At first, Adam appeared agitated. He becomes easily agitated in crowds (elderly folks and children can especially intimidate him); but this time he scored a deck of cards and sat cross-legged on the floor between the dinner tables sorting them. That made him happy for the night, as it often can. For years, cards have occupied hours of his time, and he has some 30-plus decks in his room. If Adam visits your house, he'll inevitably rifle through your drawers and cupboards looking for decks of cards. If there aren't 52 in the pack, someone had better fix it quick.

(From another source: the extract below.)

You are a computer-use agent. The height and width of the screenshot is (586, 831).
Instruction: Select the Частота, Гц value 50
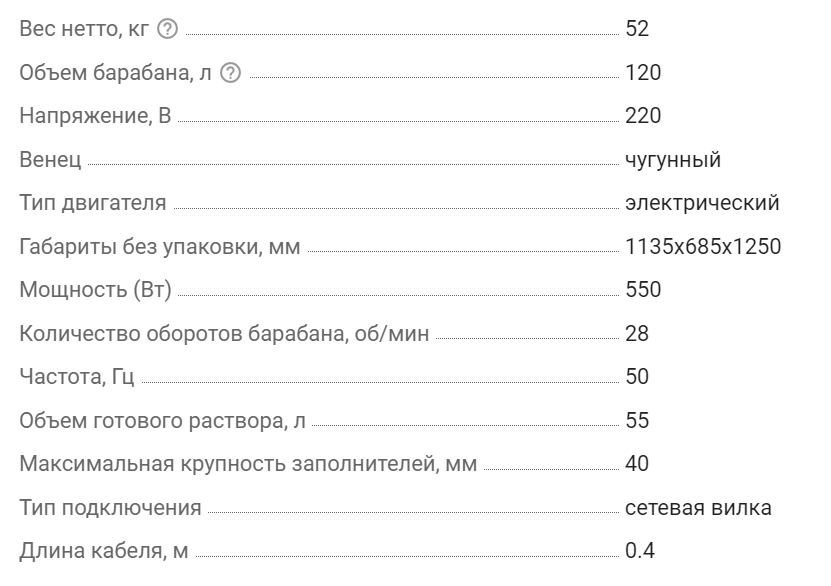637,377
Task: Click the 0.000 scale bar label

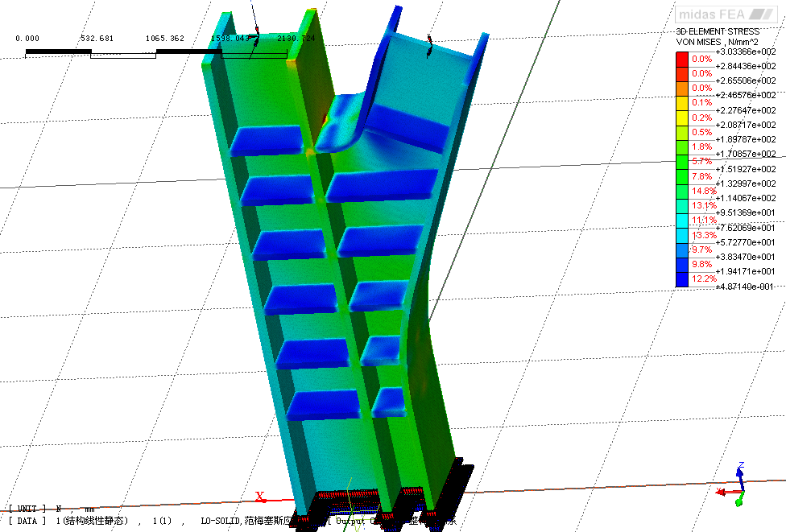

Other things make him happy, too. He'll crack you up with a knock-knock joke he's made up: "Knock, knock." "Who's there?" "Nancy." "Nancy who?" "Nancy Davis!" He'll yell random phrases such as "get out of your pants!" that can bring you to hysterics (or embarrassment). He carries around items such as key chains for weeks on end, sometimes stuffing them into a sock. He loves fans, and turning on lights and clicking on hundreds of files on a computer ("triangles," he calls them). He'd eat hamburgers for breakfast, lunch and dinner if he was allowed to, and he likes cookies and brownies a lot, too. He gravitates to the Catholic mass and cartoons on TV, listens to '80s music and watches the movie The Big Lebowski — which he calls "the fuck movie" because the F-bomb drops so often in it. Recently, he and his mother took a trip to Overlook Farm in Rutland, and he fell in love with the pigs.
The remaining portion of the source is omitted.